Figure 1.

Uropathogenic E. coli (UPEC ) pathogenic cascade during cystitis. (A) UPEC residing in the gut are shed in the feces and colonize the peri-urethral and vaginal areas before ascending into the bladder. Upon accessing the bladder, UPEC adhere to the surface of superficial facet cells that line the bladder lumen in a type 1 pili dependent manner (B). Adherent bacteria invade into the facet cells and are either expelled back into the lumen by the cell in a TLR-4 dependent manner [19] (C) or escape from the endocytic vesicle into the cytoplasm (D). Upon invasion, bacteria replicate in the cytoplasm forming intracellular bacterial communities (IBCs) (E). One host mechanism of defense against intracellular UPEC is the shedding of urothelial cells into the urine (F), which reduces the overall number of UPEC in the bladder. During the late stages of IBC formation, filamentous bacteria dissociate from the IBC, burst out of the cell and back into the bladder lumen where they remain or can invade an adjacent facet cell (G).
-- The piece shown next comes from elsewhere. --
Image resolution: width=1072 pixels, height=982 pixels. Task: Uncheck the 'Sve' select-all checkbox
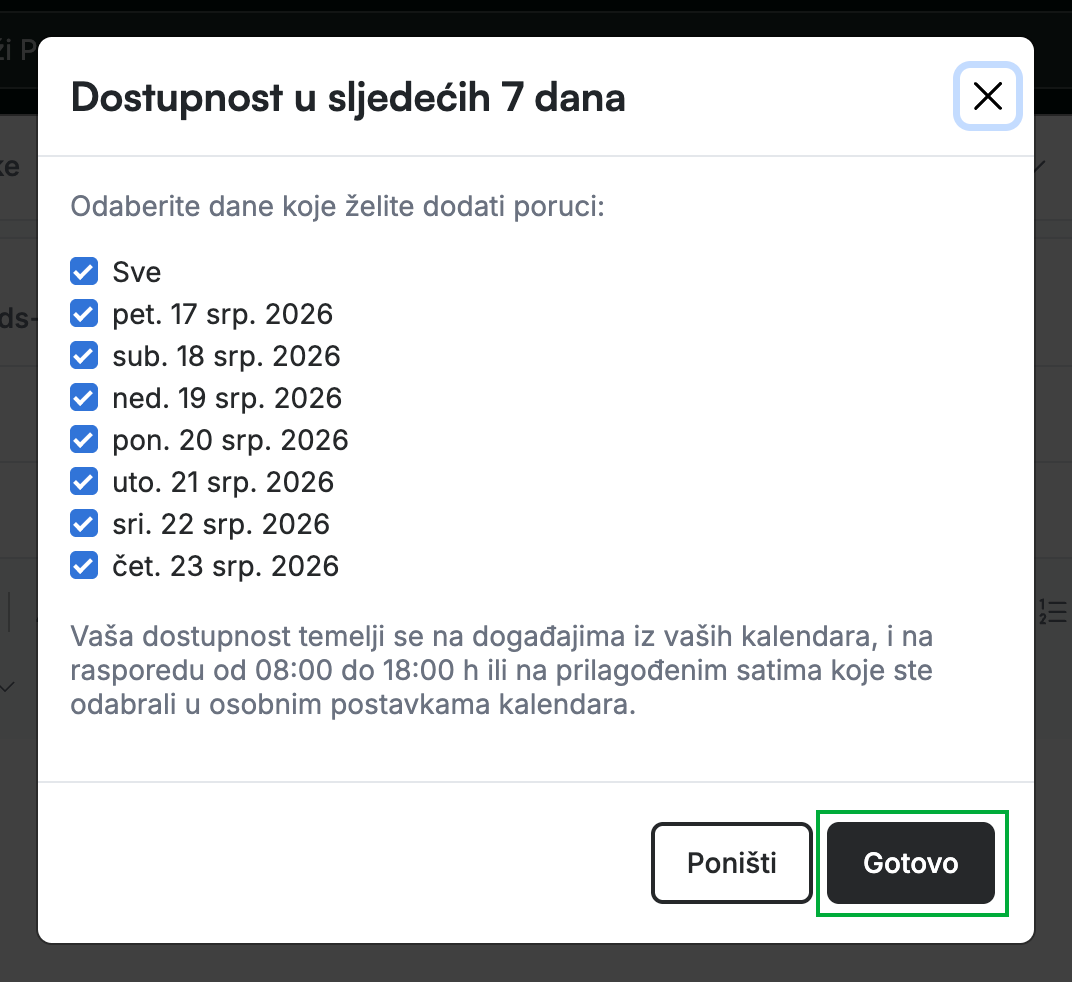click(84, 271)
There are two potential outcomes of infection: chronic cystitis or resolution of infection. Uncontrolled bacterial replication in the urine occurs in mice that develop chronic cystitis (H). In mice that resolve infection, small pockets of bacteria, termed quiescent intracellular reservoirs (QIRs), form and reside in the underlying urothelium and may seed future rUTI (I).